### What to work on:
Restate word for word the lines of the records below, starting at the line that contains "Proudly powered by WordPress (114, 2562)" and ending at the line that contains "Skin Care (177, 65)", with both of those lines included and nothing else.

(Data extracts Opens)

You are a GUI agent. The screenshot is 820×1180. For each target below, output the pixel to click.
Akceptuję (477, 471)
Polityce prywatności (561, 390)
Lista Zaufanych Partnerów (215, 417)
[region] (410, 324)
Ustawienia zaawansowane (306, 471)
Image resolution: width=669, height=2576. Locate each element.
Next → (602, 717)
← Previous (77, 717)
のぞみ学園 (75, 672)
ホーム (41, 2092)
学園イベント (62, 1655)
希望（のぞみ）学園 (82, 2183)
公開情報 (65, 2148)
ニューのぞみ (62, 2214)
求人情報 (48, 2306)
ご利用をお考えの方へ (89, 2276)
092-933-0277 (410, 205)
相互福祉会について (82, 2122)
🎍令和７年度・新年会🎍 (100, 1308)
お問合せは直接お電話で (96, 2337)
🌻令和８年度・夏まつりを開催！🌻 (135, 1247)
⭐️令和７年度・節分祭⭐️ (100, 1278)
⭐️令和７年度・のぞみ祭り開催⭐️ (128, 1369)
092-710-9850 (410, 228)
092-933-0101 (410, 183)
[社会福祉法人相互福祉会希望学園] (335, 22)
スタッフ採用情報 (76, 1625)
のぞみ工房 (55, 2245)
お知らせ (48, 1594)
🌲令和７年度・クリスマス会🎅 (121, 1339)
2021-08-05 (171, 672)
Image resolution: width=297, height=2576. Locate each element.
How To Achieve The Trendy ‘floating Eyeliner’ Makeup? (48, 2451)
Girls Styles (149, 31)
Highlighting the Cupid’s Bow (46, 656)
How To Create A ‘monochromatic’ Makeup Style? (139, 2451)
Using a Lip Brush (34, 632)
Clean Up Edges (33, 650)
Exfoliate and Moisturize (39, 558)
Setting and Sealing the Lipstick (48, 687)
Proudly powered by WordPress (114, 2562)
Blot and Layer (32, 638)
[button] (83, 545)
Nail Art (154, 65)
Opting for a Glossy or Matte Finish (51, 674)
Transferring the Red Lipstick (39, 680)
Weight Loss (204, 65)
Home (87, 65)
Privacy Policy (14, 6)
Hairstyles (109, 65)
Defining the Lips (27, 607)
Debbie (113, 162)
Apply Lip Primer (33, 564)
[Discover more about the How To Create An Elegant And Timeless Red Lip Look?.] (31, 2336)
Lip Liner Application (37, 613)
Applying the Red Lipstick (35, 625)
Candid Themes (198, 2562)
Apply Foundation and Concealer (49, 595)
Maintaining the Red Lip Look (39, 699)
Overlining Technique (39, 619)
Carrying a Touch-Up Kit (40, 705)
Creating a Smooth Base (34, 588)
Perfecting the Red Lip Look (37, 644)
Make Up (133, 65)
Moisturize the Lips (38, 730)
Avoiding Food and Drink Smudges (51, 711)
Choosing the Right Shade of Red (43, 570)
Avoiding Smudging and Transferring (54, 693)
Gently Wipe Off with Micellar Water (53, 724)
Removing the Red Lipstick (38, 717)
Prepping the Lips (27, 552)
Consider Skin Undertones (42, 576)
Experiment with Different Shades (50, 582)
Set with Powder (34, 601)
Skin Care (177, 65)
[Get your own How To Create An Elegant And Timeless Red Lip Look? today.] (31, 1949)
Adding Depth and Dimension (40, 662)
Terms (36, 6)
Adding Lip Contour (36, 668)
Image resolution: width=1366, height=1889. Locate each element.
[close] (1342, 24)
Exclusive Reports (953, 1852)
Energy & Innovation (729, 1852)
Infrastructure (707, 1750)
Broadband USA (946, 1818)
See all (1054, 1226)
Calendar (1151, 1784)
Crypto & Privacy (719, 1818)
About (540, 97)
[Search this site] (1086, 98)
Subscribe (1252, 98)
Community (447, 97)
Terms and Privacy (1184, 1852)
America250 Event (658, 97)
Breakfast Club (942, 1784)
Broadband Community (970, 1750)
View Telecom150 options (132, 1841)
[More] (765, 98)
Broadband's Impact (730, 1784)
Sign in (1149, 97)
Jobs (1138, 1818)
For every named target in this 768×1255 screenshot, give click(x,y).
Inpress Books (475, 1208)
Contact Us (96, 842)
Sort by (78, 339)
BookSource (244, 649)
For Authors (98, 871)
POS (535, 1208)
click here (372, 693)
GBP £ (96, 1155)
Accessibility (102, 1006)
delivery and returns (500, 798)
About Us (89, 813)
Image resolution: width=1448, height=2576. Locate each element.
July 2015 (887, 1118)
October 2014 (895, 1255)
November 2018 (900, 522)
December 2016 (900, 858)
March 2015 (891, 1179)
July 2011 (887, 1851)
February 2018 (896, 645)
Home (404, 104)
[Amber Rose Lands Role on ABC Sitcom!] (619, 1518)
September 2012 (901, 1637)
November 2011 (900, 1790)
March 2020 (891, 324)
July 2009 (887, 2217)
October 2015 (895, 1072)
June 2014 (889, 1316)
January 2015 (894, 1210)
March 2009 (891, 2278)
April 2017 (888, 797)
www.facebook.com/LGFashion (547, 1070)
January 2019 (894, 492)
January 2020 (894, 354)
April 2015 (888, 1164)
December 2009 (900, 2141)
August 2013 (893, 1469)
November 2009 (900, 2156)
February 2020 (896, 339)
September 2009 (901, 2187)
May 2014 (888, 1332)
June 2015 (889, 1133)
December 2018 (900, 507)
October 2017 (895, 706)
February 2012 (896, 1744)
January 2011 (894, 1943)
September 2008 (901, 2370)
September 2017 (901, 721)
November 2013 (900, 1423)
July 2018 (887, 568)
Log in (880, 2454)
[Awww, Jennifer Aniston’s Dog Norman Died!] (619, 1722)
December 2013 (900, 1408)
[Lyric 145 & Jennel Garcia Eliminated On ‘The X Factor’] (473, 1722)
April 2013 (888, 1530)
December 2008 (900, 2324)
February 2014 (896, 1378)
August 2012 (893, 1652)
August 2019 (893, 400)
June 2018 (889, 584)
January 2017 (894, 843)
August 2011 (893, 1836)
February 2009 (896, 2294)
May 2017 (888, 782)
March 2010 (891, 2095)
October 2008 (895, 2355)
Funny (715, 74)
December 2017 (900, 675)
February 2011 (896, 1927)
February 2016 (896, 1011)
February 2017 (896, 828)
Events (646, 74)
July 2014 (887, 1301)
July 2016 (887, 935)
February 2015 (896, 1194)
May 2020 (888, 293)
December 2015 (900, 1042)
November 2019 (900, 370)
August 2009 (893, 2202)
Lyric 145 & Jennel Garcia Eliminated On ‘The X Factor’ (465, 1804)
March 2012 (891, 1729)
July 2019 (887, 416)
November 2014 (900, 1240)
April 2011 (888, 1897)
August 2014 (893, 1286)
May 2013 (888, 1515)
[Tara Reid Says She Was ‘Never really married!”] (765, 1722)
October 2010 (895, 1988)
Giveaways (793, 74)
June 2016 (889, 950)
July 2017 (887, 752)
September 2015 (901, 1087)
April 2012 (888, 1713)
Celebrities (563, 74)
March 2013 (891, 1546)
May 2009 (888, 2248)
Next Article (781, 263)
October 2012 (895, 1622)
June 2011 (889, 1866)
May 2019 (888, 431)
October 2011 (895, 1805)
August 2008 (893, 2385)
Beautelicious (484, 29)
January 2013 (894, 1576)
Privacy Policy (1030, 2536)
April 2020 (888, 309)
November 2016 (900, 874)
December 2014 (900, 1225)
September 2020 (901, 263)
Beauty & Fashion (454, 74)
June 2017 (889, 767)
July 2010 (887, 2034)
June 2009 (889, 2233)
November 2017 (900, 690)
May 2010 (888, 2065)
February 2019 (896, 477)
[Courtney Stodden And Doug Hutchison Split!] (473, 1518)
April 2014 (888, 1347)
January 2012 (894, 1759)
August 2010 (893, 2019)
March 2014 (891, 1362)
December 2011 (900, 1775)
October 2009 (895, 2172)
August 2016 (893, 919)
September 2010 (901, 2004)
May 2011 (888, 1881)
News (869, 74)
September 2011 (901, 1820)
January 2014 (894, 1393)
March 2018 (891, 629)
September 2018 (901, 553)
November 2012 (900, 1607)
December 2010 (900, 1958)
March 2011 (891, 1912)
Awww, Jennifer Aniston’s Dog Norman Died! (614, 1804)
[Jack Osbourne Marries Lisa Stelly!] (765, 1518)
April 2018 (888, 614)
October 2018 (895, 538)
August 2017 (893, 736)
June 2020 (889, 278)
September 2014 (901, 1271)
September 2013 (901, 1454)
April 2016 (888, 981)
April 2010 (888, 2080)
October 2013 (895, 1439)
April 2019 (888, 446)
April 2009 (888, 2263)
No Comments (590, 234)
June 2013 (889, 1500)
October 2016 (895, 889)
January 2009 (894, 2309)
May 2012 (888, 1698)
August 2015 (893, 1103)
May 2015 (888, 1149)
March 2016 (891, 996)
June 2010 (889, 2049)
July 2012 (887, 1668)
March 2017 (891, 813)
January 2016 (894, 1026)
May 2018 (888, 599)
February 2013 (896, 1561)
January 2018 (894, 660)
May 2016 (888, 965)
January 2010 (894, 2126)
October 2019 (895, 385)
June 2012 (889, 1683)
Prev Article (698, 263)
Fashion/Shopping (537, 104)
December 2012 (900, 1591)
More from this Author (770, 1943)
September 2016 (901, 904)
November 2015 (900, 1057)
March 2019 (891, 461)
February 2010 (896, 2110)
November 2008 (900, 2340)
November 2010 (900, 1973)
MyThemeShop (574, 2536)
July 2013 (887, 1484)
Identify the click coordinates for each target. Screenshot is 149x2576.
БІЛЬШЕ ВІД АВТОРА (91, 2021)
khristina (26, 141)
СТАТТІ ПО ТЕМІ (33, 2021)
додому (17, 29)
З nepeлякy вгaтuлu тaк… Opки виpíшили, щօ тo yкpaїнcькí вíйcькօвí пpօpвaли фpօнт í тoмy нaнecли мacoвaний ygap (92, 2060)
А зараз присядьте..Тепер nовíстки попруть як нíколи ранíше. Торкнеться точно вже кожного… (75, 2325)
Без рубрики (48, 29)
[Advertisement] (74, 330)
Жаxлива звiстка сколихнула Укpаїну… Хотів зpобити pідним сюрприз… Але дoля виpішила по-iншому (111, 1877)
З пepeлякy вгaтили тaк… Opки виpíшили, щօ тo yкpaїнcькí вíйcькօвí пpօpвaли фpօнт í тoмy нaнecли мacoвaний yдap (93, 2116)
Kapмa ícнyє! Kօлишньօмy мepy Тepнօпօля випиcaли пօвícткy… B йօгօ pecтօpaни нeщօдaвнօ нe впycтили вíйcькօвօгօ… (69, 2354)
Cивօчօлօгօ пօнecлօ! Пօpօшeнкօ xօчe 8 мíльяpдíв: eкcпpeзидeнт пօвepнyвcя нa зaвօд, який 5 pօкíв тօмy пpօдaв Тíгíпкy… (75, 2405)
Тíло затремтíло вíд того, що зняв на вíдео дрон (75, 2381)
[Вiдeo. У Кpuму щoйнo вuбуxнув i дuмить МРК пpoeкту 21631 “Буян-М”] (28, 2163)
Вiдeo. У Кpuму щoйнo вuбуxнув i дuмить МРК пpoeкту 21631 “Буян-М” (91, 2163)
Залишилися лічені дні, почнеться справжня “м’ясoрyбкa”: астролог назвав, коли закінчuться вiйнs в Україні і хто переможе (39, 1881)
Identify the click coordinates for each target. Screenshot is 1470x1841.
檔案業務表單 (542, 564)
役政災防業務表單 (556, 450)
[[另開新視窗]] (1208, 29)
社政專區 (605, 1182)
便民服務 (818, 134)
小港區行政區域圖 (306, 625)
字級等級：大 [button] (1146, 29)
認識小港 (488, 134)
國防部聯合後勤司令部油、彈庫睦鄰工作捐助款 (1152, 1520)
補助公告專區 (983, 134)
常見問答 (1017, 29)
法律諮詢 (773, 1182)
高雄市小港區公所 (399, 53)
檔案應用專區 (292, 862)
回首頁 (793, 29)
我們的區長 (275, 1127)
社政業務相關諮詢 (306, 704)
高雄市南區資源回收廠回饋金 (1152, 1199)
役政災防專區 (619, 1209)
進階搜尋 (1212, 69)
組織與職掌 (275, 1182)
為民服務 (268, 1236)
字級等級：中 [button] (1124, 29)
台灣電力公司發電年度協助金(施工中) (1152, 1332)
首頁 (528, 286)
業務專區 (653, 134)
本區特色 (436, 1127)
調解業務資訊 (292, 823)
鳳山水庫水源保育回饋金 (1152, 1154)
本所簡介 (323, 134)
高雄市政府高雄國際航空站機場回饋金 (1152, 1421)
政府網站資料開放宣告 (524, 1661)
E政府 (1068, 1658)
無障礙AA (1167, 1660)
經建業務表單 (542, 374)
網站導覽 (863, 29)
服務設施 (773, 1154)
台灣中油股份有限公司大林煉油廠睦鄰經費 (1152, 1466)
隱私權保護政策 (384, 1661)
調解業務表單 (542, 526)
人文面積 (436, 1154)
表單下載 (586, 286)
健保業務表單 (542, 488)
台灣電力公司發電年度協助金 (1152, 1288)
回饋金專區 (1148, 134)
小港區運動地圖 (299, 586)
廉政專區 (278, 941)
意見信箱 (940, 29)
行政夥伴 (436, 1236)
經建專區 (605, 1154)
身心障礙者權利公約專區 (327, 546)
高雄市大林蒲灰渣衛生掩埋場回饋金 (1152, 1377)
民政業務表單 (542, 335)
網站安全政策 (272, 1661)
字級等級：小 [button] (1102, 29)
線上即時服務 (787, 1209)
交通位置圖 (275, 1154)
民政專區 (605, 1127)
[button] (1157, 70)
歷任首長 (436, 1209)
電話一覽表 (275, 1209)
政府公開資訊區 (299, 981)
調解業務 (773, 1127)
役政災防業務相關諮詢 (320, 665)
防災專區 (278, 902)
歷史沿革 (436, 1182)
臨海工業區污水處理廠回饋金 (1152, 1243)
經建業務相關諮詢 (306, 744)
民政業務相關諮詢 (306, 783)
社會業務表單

(Data extracts Closes)

### Solution below:
Proudly powered by WordPress (114, 2562)
Blot and Layer (32, 638)
[button] (83, 545)
Nail Art (154, 65)
Opting for a Glossy or Matte Finish (51, 674)
Transferring the Red Lipstick (39, 680)
Weight Loss (204, 65)
Home (87, 65)
Privacy Policy (14, 6)
Hairstyles (109, 65)
Defining the Lips (27, 607)
Debbie (113, 162)
Apply Lip Primer (33, 564)
[Discover more about the How To Create An Elegant And Timeless Red Lip Look?.] (31, 2336)
Lip Liner Application (37, 613)
Applying the Red Lipstick (35, 625)
Candid Themes (198, 2562)
Apply Foundation and Concealer (49, 595)
Maintaining the Red Lip Look (39, 699)
Overlining Technique (39, 619)
Carrying a Touch-Up Kit (40, 705)
Creating a Smooth Base (34, 588)
Perfecting the Red Lip Look (37, 644)
Make Up (133, 65)
Moisturize the Lips (38, 730)
Avoiding Food and Drink Smudges (51, 711)
Choosing the Right Shade of Red (43, 570)
Avoiding Smudging and Transferring (54, 693)
Gently Wipe Off with Micellar Water (53, 724)
Removing the Red Lipstick (38, 717)
Prepping the Lips (27, 552)
Consider Skin Undertones (42, 576)
Experiment with Different Shades (50, 582)
Set with Powder (34, 601)
Skin Care (177, 65)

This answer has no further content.